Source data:
____

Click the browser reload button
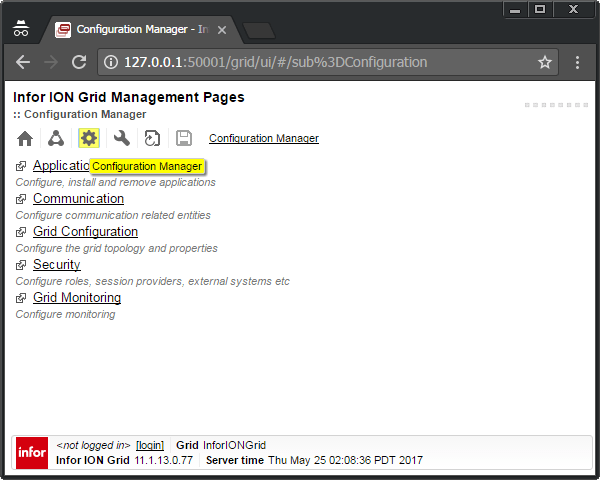600x480 pixels. click(79, 62)
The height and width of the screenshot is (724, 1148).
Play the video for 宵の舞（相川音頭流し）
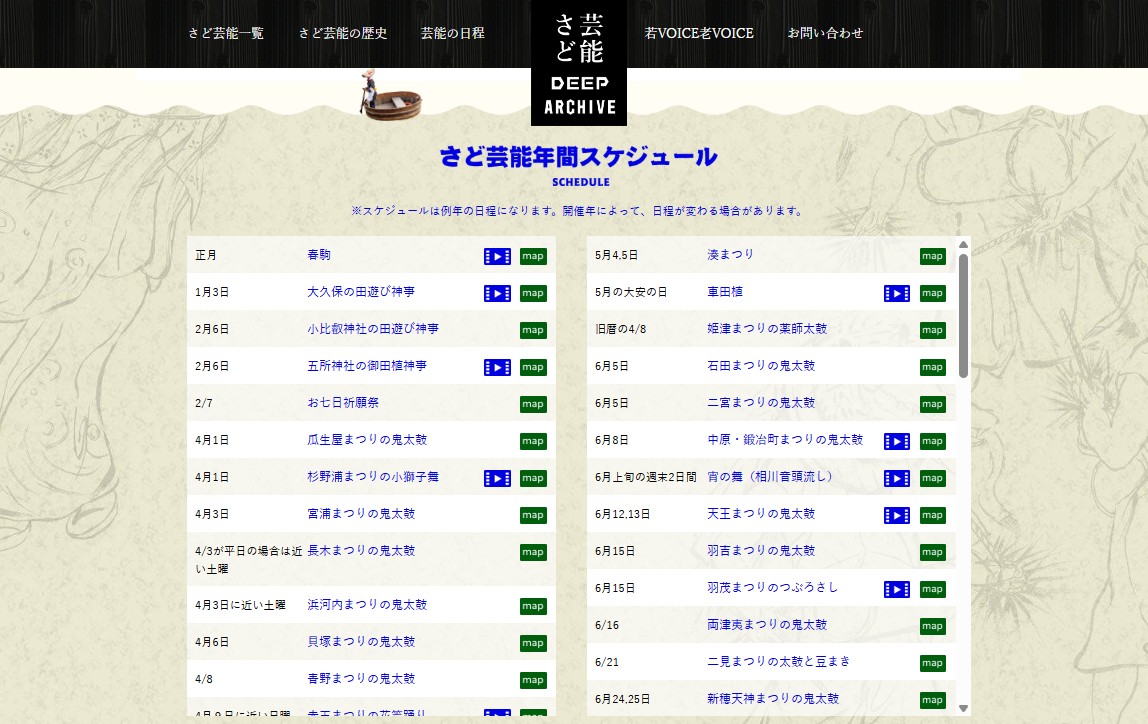[896, 478]
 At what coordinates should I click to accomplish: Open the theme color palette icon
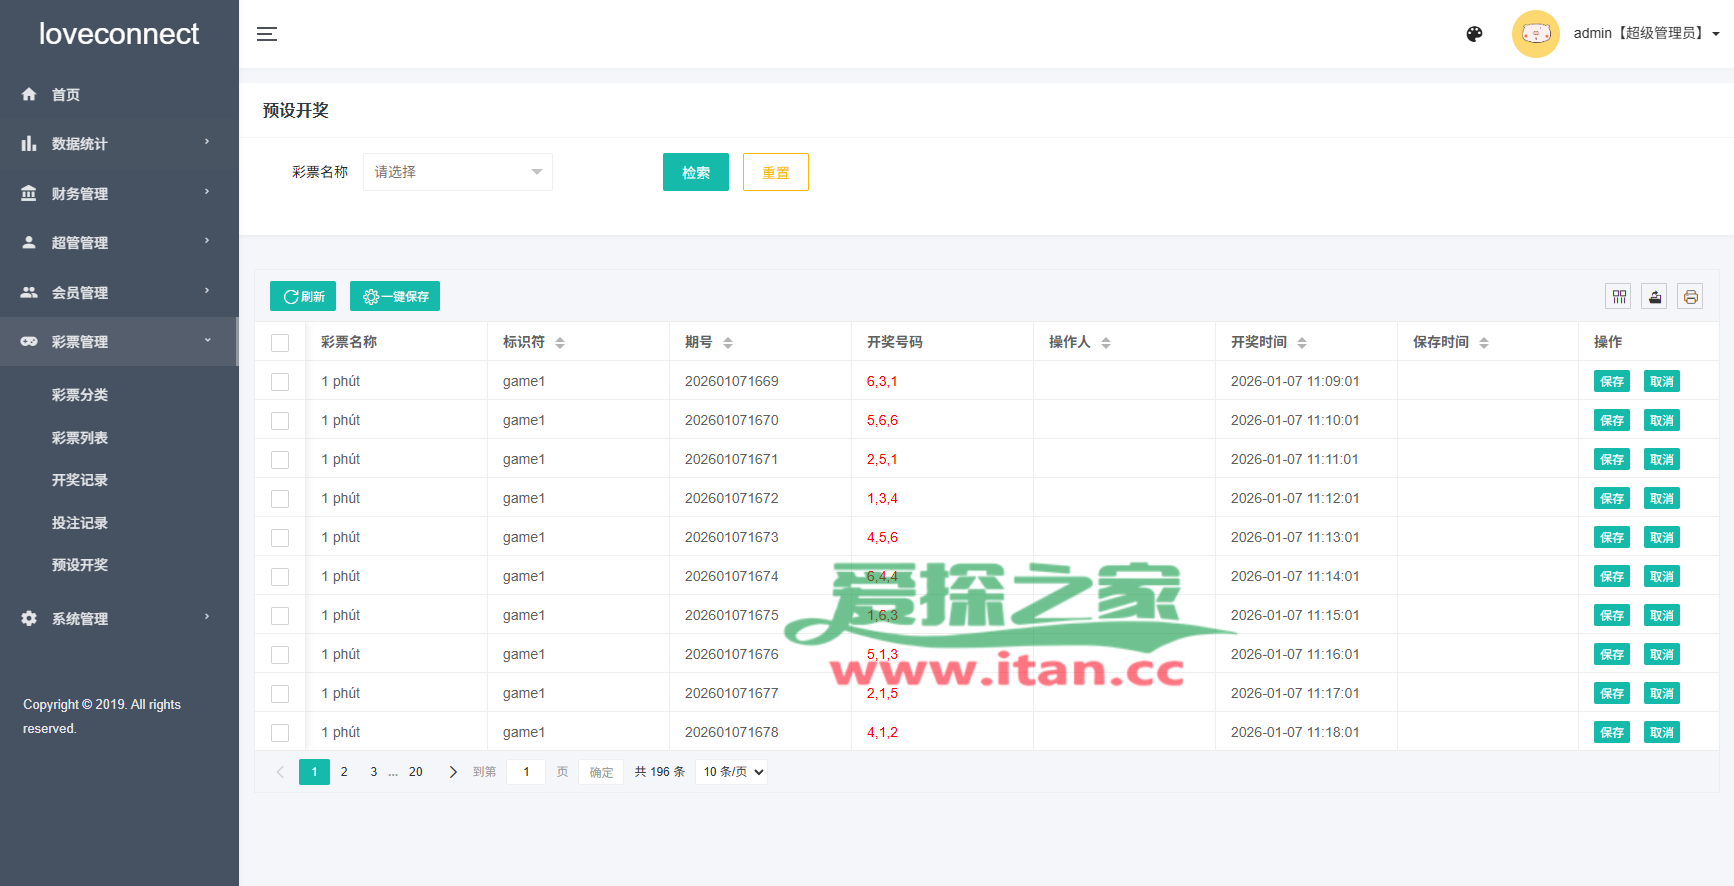pyautogui.click(x=1474, y=34)
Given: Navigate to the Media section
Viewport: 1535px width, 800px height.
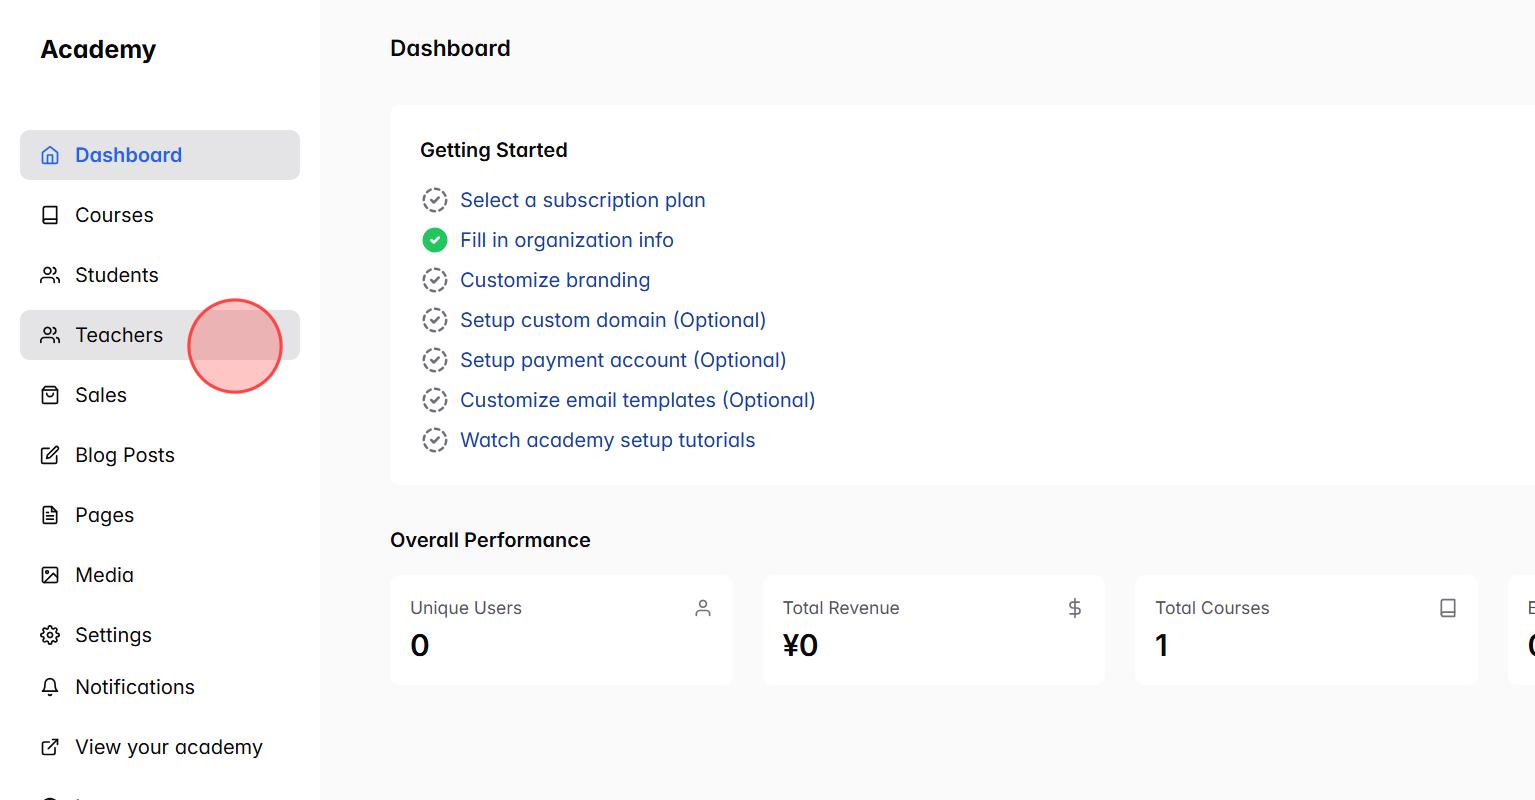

____

* Your instructions *
Scan the lines above for the word "width" and copy every one where it occurs.

* Answer to this problem *
The height and width of the screenshot is (724, 1148).
Viewport: 1535px width, 800px height.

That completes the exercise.